---------- PROVIDED MATERIAL

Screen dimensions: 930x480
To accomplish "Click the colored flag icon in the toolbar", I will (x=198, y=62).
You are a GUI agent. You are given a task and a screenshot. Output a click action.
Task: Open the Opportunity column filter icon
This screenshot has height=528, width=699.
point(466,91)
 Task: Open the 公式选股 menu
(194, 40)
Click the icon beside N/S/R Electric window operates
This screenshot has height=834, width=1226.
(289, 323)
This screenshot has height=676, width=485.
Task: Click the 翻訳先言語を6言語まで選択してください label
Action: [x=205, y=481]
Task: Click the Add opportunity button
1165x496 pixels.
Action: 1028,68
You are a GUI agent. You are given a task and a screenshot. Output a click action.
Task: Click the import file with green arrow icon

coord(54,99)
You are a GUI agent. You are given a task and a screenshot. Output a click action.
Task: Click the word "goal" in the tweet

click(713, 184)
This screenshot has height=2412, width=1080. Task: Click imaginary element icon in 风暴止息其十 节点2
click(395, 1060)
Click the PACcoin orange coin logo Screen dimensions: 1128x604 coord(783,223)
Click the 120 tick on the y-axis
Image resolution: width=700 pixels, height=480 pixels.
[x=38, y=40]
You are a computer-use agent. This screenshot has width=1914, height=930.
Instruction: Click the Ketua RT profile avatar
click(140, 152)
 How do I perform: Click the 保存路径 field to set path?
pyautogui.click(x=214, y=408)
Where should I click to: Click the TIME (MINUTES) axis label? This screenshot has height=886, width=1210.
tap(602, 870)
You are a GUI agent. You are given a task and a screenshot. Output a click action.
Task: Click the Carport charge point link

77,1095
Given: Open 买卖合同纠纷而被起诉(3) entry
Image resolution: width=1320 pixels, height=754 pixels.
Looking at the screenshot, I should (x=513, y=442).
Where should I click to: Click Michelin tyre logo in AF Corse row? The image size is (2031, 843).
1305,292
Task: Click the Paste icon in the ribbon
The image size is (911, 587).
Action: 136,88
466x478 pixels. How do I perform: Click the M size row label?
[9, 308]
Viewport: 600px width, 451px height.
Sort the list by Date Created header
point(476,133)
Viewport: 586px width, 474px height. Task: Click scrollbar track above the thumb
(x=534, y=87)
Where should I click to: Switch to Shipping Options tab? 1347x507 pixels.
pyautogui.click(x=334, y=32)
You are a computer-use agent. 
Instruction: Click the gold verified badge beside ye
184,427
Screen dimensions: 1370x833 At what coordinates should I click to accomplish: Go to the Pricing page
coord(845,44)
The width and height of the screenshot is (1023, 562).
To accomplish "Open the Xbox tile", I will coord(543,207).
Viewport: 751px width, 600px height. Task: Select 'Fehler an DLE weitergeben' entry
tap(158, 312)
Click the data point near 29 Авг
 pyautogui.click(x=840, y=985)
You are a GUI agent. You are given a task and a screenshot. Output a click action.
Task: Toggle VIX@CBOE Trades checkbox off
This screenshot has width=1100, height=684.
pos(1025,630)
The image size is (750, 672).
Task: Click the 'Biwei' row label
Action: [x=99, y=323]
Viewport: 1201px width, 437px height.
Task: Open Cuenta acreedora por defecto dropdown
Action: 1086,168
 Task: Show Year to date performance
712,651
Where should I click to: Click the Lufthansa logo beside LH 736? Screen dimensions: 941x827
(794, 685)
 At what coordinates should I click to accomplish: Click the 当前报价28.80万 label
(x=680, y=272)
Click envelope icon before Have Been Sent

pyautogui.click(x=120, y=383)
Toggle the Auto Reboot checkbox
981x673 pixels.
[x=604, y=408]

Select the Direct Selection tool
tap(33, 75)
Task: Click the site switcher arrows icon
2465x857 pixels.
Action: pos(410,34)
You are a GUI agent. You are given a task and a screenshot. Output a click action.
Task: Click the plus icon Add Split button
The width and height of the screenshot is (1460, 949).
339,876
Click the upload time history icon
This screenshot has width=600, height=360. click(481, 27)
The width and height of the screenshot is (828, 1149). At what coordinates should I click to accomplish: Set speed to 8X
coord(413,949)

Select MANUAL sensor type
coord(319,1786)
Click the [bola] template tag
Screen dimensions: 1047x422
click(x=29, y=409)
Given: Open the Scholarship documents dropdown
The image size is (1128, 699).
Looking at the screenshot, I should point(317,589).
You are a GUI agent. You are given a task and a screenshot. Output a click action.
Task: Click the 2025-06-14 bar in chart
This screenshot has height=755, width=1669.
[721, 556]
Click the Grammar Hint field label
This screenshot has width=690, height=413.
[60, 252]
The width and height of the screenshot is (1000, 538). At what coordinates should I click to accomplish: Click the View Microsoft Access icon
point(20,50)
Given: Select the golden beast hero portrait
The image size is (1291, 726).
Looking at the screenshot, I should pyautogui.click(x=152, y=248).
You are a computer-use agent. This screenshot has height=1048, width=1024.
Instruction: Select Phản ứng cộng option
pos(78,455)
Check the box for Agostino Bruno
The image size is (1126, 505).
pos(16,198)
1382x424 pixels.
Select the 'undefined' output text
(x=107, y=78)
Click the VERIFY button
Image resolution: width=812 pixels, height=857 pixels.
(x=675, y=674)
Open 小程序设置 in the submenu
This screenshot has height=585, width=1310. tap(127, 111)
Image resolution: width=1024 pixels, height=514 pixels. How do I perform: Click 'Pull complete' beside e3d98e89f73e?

--------------------

REQUIREMENT.
Every entry is to be transcribed exactly as it stands.

RESPONSE.
Screen dimensions: 930x480
To accomplish "Click the colored flag icon in the toolbar", I will (x=198, y=62).
You are a GUI agent. You are given a task and a screenshot. Output a click action.
Task: Open the Opportunity column filter icon
This screenshot has height=528, width=699.
point(466,91)
 Task: Open the 公式选股 menu
(194, 40)
Click the icon beside N/S/R Electric window operates
This screenshot has height=834, width=1226.
(289, 323)
This screenshot has height=676, width=485.
Task: Click the 翻訳先言語を6言語まで選択してください label
Action: [x=205, y=481]
Task: Click the Add opportunity button
1165x496 pixels.
Action: 1028,68
You are a GUI agent. You are given a task and a screenshot. Output a click action.
Task: Click the import file with green arrow icon

coord(54,99)
You are a GUI agent. You are given a task and a screenshot. Output a click action.
Task: Click the word "goal" in the tweet

click(713, 184)
This screenshot has height=2412, width=1080. Task: Click imaginary element icon in 风暴止息其十 节点2
click(395, 1060)
Click the PACcoin orange coin logo Screen dimensions: 1128x604 coord(783,223)
Click the 120 tick on the y-axis
Image resolution: width=700 pixels, height=480 pixels.
[x=38, y=40]
You are a computer-use agent. This screenshot has width=1914, height=930.
Instruction: Click the Ketua RT profile avatar
click(140, 152)
 How do I perform: Click the 保存路径 field to set path?
pyautogui.click(x=214, y=408)
Where should I click to: Click the TIME (MINUTES) axis label? This screenshot has height=886, width=1210.
tap(602, 870)
You are a GUI agent. You are given a task and a screenshot. Output a click action.
Task: Click the Carport charge point link

77,1095
Given: Open 买卖合同纠纷而被起诉(3) entry
Image resolution: width=1320 pixels, height=754 pixels.
Looking at the screenshot, I should (x=513, y=442).
Where should I click to: Click Michelin tyre logo in AF Corse row? The image size is (2031, 843).
1305,292
Task: Click the Paste icon in the ribbon
The image size is (911, 587).
Action: 136,88
466x478 pixels. How do I perform: Click the M size row label?
[9, 308]
Viewport: 600px width, 451px height.
Sort the list by Date Created header
point(476,133)
Viewport: 586px width, 474px height. Task: Click scrollbar track above the thumb
(x=534, y=87)
Where should I click to: Switch to Shipping Options tab? 1347x507 pixels.
pyautogui.click(x=334, y=32)
You are a computer-use agent. 
Instruction: Click the gold verified badge beside ye
184,427
Screen dimensions: 1370x833 At what coordinates should I click to accomplish: Go to the Pricing page
coord(845,44)
The width and height of the screenshot is (1023, 562).
To accomplish "Open the Xbox tile", I will coord(543,207).
Viewport: 751px width, 600px height. Task: Select 'Fehler an DLE weitergeben' entry
tap(158, 312)
Click the data point near 29 Авг
 pyautogui.click(x=840, y=985)
You are a GUI agent. You are given a task and a screenshot. Output a click action.
Task: Toggle VIX@CBOE Trades checkbox off
This screenshot has width=1100, height=684.
pos(1025,630)
The image size is (750, 672).
Task: Click the 'Biwei' row label
Action: [x=99, y=323]
Viewport: 1201px width, 437px height.
Task: Open Cuenta acreedora por defecto dropdown
Action: 1086,168
 Task: Show Year to date performance
712,651
Where should I click to: Click the Lufthansa logo beside LH 736? Screen dimensions: 941x827
(794, 685)
 At what coordinates should I click to accomplish: Click the 当前报价28.80万 label
(x=680, y=272)
Click envelope icon before Have Been Sent

pyautogui.click(x=120, y=383)
Toggle the Auto Reboot checkbox
981x673 pixels.
[x=604, y=408]

Select the Direct Selection tool
tap(33, 75)
Task: Click the site switcher arrows icon
2465x857 pixels.
Action: pos(410,34)
You are a GUI agent. You are given a task and a screenshot. Output a click action.
Task: Click the plus icon Add Split button
The width and height of the screenshot is (1460, 949).
339,876
Click the upload time history icon
This screenshot has width=600, height=360. click(481, 27)
The width and height of the screenshot is (828, 1149). At what coordinates should I click to accomplish: Set speed to 8X
coord(413,949)

Select MANUAL sensor type
coord(319,1786)
Click the [bola] template tag
Screen dimensions: 1047x422
click(x=29, y=409)
Given: Open the Scholarship documents dropdown
The image size is (1128, 699).
Looking at the screenshot, I should point(317,589).
You are a GUI agent. You are given a task and a screenshot. Output a click action.
Task: Click the 2025-06-14 bar in chart
This screenshot has height=755, width=1669.
[721, 556]
Click the Grammar Hint field label
This screenshot has width=690, height=413.
[60, 252]
The width and height of the screenshot is (1000, 538). At what coordinates should I click to accomplish: Click the View Microsoft Access icon
point(20,50)
Given: Select the golden beast hero portrait
The image size is (1291, 726).
Looking at the screenshot, I should pyautogui.click(x=152, y=248).
You are a computer-use agent. This screenshot has height=1048, width=1024.
Instruction: Select Phản ứng cộng option
pos(78,455)
Check the box for Agostino Bruno
The image size is (1126, 505).
pos(16,198)
1382x424 pixels.
Select the 'undefined' output text
(x=107, y=78)
Click the VERIFY button
Image resolution: width=812 pixels, height=857 pixels.
(x=675, y=674)
Open 小程序设置 in the submenu
This screenshot has height=585, width=1310. tap(127, 111)
Image resolution: width=1024 pixels, height=514 pixels. How do I perform: Click 'Pull complete' beside e3d98e89f73e?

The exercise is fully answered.